Отвёртка застучала каблуками по полу, и я поняла, что она покидает кабинет. Отступив назад в коридор, я сделала вид, что только зашла и не в курсе этой беседы.
– О, ты уже здесь! Поздравляю с выигрышем в суде! – пробормотала она мне, полная зависти и злости.
– Как искренне! Благодарю! – гордо прошла я мимо неё к своему супругу, который только что растопил мне сердце своим признанием.
Дверь кабинета была приоткрыта, но я постучала в неё, желая избежать замечания о том, что вхожу к нему без стука. Он поднял на меня глаза, но ничего не сказав, откинулся в кресле.

– Пехотинцу дали 5 лет, майор, за потребление наркотиков. А ещё этот слабак и трус признался, что подбросил мне порошок в пальто в ту злополучную вечеринку, но без тебя, возможно, этого признания бы не случилось. Ты посадил кассира, который чуть не изнасиловал меня. Он подтвердил, что познакомил Пехотинца с наркоторговцем незадолго до того, как меня арестовали. Детали и даты сошлись, и внезапно моя невиновность была доказана, хотя разбирательство было не обо мне.
– Я говорил, что не приемлю сексуального насилия над женщиной, а над своей невестой так тем более. Благодарить меня не стоит, я сделал то, что должен был.
– Можно я обниму тебя? – расчувствовалось я.
– Министра обнимать ночами будешь. Однако я тебя поздравляю с этой победой!
– Спасибо, – тихо прозвучал мой огорченный ответ. – А ты ничего не слышал о моей бывшей начальнице? Она внезапно в служебную командировку уехала, а мне ни слова не сказала.
– Инструктор–кинолог узнала о моих родословных ищейках, и позвонила мне, желая взять двоих в аренду. Я назначил ей встречу, но она не пришла, и я решил, что передумала.
– Как это странно!
– Странно всё, что касается тебя! Мне нужно работать, – оттолкнувшись от спинки кресла, навис он над письменным стол.
Я молча вышла из кабинета и спустилась вниз к питомцам центра, не совсем готовая начать рабочий день, ведь после утренних переживаний слегка ослабла и еле волочила ноги.
Я мыла вольеры и чистила территорию, а также наблюдала за тем, как старший кинолог и приглашенный мужем эксперт, тренировали собак на прохождение препятствий. Мужчины чётко отдавали команды, и каждая собака уверенно выполняла их, точно зная, что делать. Одни псы молниеносно перепрыгивали барьеры, другие грациозно проходили через тоннели и змейки. Кинологи практически не говорили друг с другом, но их действия были прекрасно слаженны. Я восхищалась тем, как они управлялись с животными – голосом, жестами и движением поводка.

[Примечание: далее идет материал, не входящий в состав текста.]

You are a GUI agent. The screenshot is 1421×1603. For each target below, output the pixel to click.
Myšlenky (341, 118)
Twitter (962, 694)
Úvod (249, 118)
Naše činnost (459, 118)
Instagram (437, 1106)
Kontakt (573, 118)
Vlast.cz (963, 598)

Внезапно у меня перехватило дыхание, и я схватилась за живот, подавшись торсом вперёд и удержавшись за сетку, ограждавшую площадку. В глазах потемнело, а к горлу подступила тошнота.
– Вам нехорошо? – подбежал ко мне старший кинолог.
– Нездоровится что–то. Голова немного кружится и дышать тяжело.
– Вы не беременны случайно? – поддерживая за локоть, довёл он меня до скамейки у выхода с поля.
– С чего Вы взяли?
– У моей супруги такие же симптомы были.
– Думаю, я многое пережила сегодня, вот нервы и сдали! – отрицала я его версию, хотя безумно вдохновилась ей и, несмотря на недомогание, ощутила приток жизненных сил.
– Я думаю, Вы будете отличной матерью! – не верил кинолог в мои оправдания.
– Спасибо! – заулыбалась я ему, угодившему мне такими словами и обнадёжившему меня.
– Я вызову такси, повидаетесь с доктором!
– Мой рабочий день ещё не закончен.
– Мы с экспертом–кинологом справимся, – ответил заботливый мужчина и отправил меня в местную больницу.
После сдачи анализов и тщательного осмотра, врач подтвердил моё предположение: нервное истощение. Беременна я не была, а жаль. Мне прописали успокоительные капли и строгий режим, который я, само собой, держать бы не смогла, ведь на носу была учёба в академии и все та же работа в центре кинологии.
Слегка огорчившись, я вернулась домой, где меня давно ждал с центра кинологии министр.
– Поздравляю, любимая! – притянул он меня к себя с порога и крепко поцеловал.
– Спасибо, дорогой, – устало улыбнулась я в ответ.
– Ты задержалась на работе. Всё ли в порядке?
– Мне было нехорошо, и я решила, что беременна, но доктор опроверг мои предположения.
– Каков же диагноз? – испуганно спросил чиновник.
– Нервное истощение, – сбросила я босоножки и, войдя в гостиную, плюхнулась на диван.
– Тебе поесть надо и спать пораньше лечь, – пропустил он мои слова о беременности мимо ушей.
– Аппетита нет.
– Это отговорки! Давай–ка в душевую, а затем за вкусный ужин!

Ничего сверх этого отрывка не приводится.